Arsutoria Tannery – December 2017The new issue of Arsutoria Tannery is out

Jan 02, 2018
Posted in: , Magazine

The Economic Department of Lineapelle provides positive cues for the future, provisionally taking stock of the trend of the leather sector in 2017.

The leather world relies a lot on luxury brands. They are the driving force of the sector. Therefore, it’s good to see that this reference market is firmly positive again in the first half of 2017: the Kering group, driven by Gucci (+43% of revenues), Yves Saint Laurent (+28%), Bottega Veneta (+2%). A double-digit growth also for the fashion and leather goods division of LVMH (+14% and +34%, respectively). A 10% increase in turnover for Hermès, while Ferragamo group’s revenues are stable.

The positive half-year data of Italian footwear bode well, as the sector grows again after the uncertainty of the first months of 2017 (+2%); the EU average is increasing too (+5%), driven by Germany and Poland (both with a double-figure increase). The data coming from Spain, France and Eastern Europe are positive too.

China is the exception, as its slowdown phase continues, while the data coming from Asian manufacturing countries are generally positive, and so are those from Brazil (+16%) and Turkey (+5%).

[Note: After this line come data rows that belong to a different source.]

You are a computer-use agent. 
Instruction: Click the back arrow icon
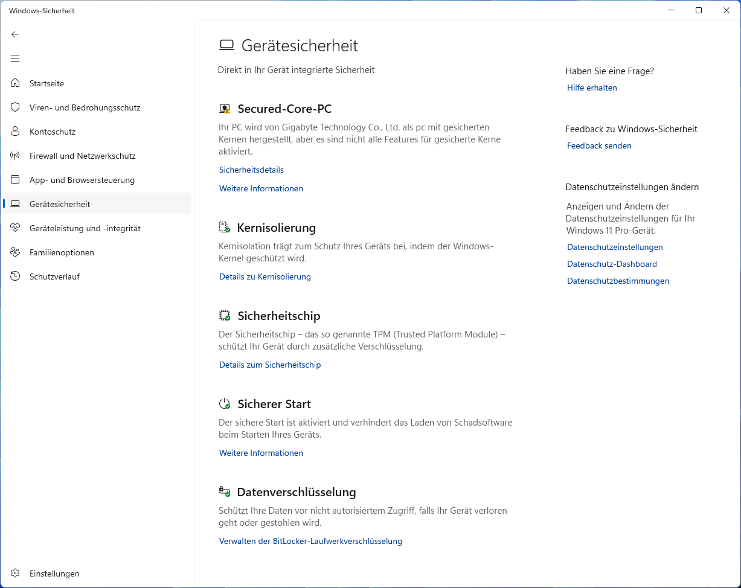pos(15,34)
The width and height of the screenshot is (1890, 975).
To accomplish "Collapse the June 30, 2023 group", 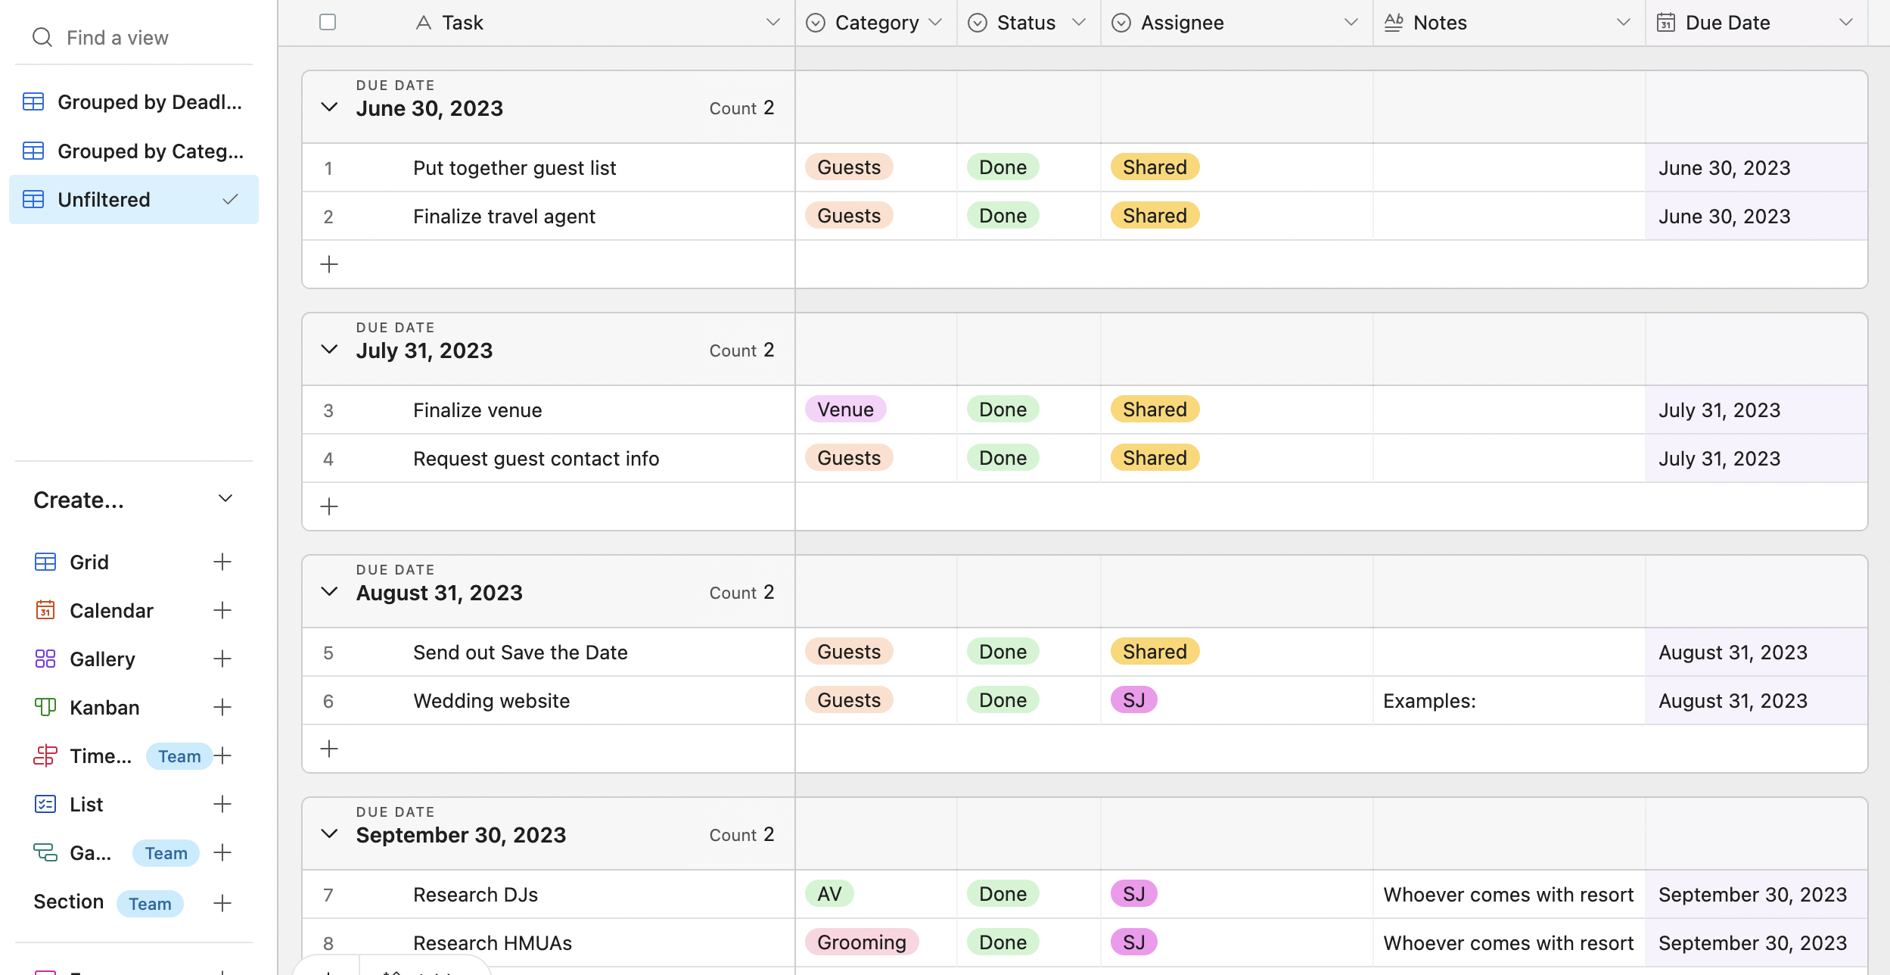I will coord(329,107).
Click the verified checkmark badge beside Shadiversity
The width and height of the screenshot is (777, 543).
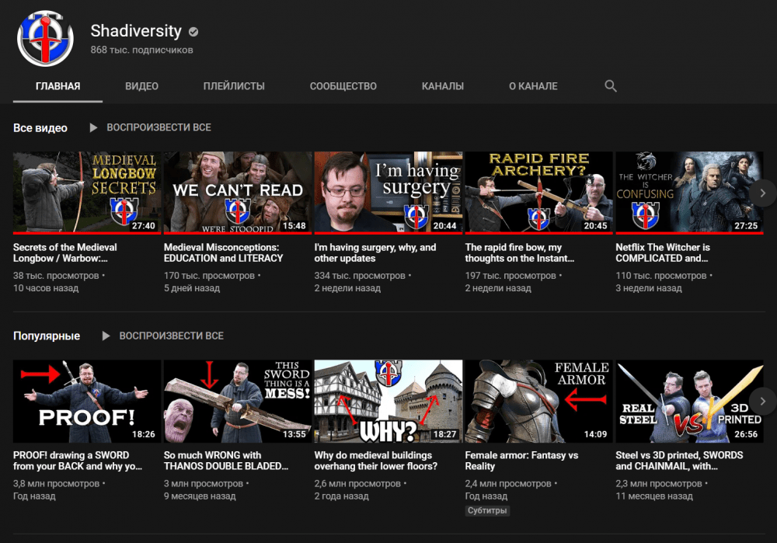tap(193, 32)
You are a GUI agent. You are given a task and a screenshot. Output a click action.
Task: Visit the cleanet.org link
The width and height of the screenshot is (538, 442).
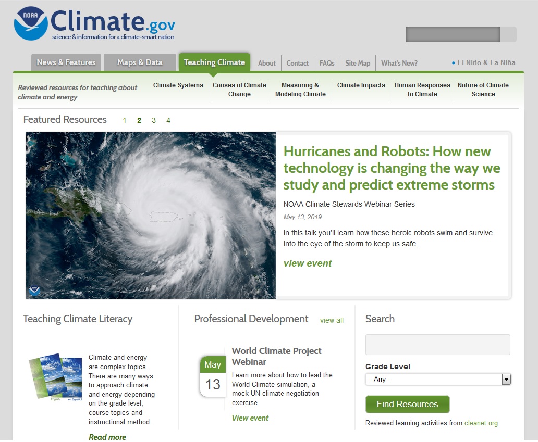481,423
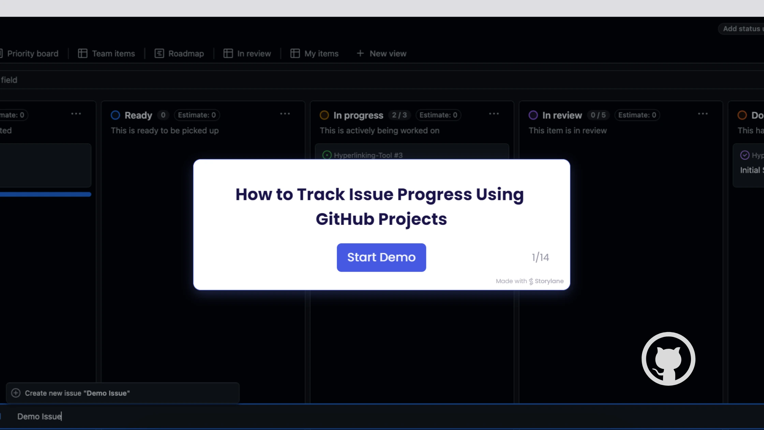
Task: Click the plus-circle icon on Create new issue
Action: 16,393
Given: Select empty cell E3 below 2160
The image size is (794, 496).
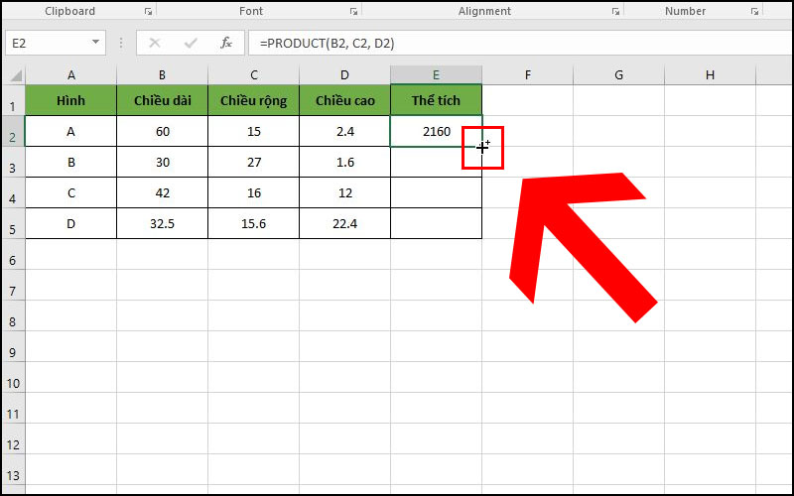Looking at the screenshot, I should (x=436, y=162).
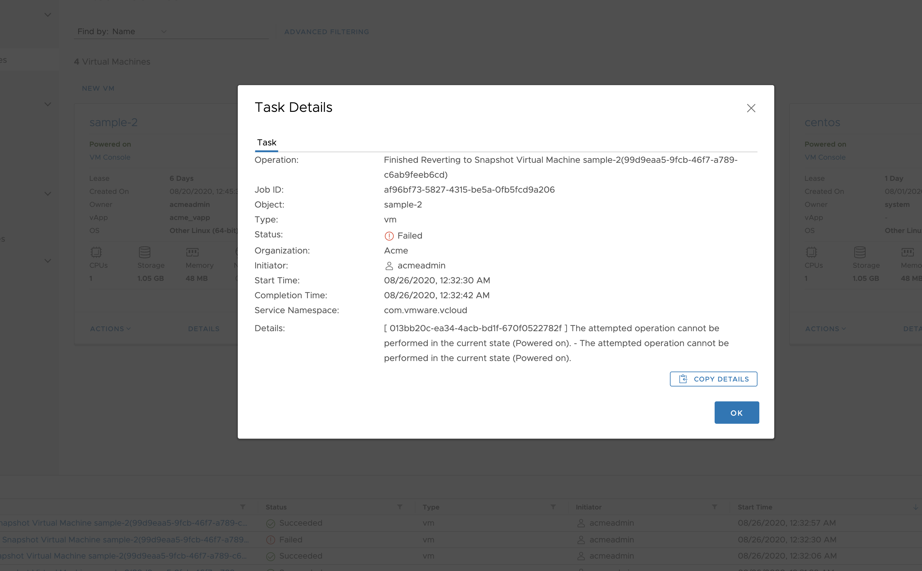Select the Task tab
This screenshot has height=571, width=922.
pos(266,142)
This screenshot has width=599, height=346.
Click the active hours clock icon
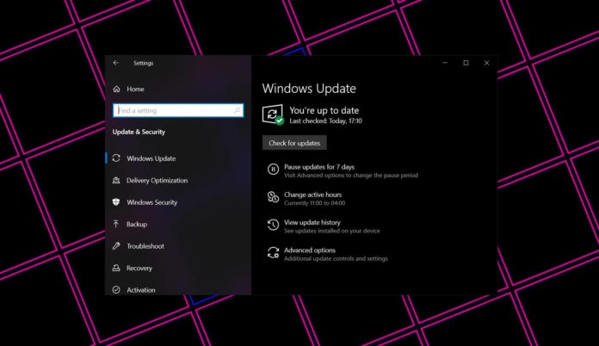click(x=273, y=197)
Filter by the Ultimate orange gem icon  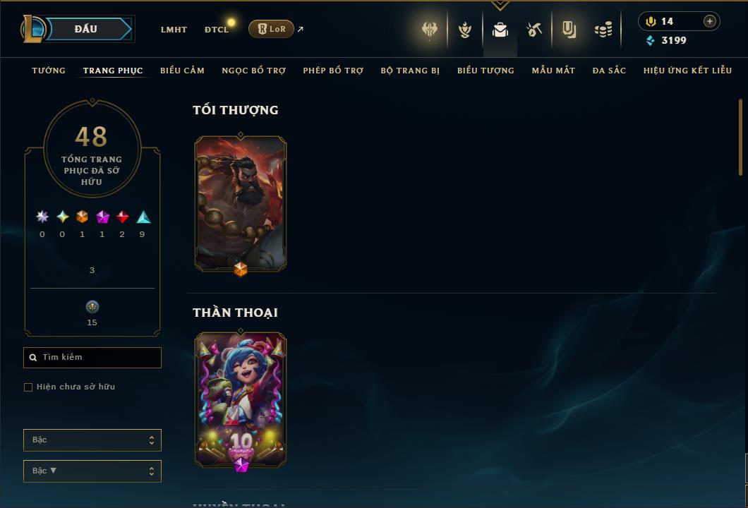(82, 217)
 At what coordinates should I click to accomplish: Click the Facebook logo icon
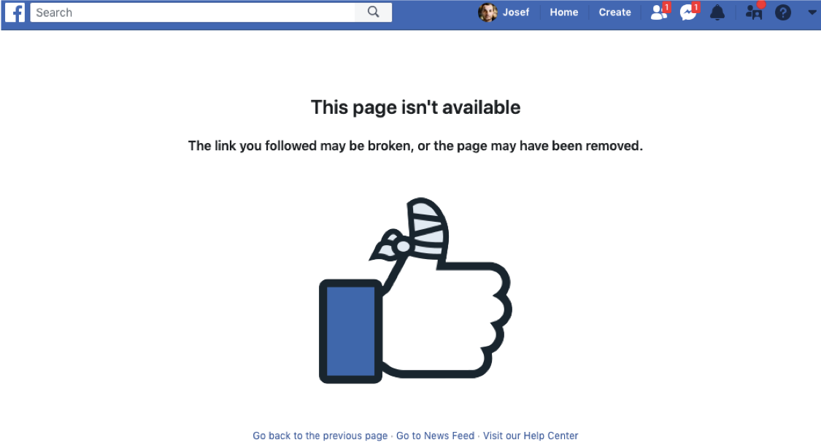[x=15, y=12]
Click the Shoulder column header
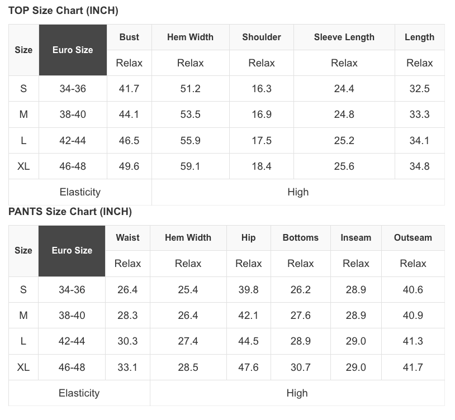 coord(262,37)
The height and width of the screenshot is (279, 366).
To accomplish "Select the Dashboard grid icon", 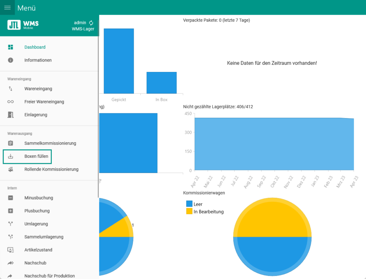I will click(x=11, y=47).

Instead, we can talk about a real exploit for the Italian leather goods sector, which records a total increase of over 20% in the first half of the year. A favourable trend also at European level (+12%). UK, Poland and Spain are doing well (they all have a double-figure growth), France not so much (-1%).

The Italian garment sector is the only one that distinguishes itself with a negative -2%. Uncertainty also at European and international level.

If we look at Italian and European furniture (+6% and +3%, respectively) we can smile again. Only Germans (-1%) and Romanians (-3%) are in decline. U.S. orders are going well (+6%).

The automotive’s run in Europe continues in the first half of 2017, and the number of newly registered vehicle grows almost twice as fast in Italy than in the EU (+9% and +5%, respectively). The U.S. market is weak (-2%).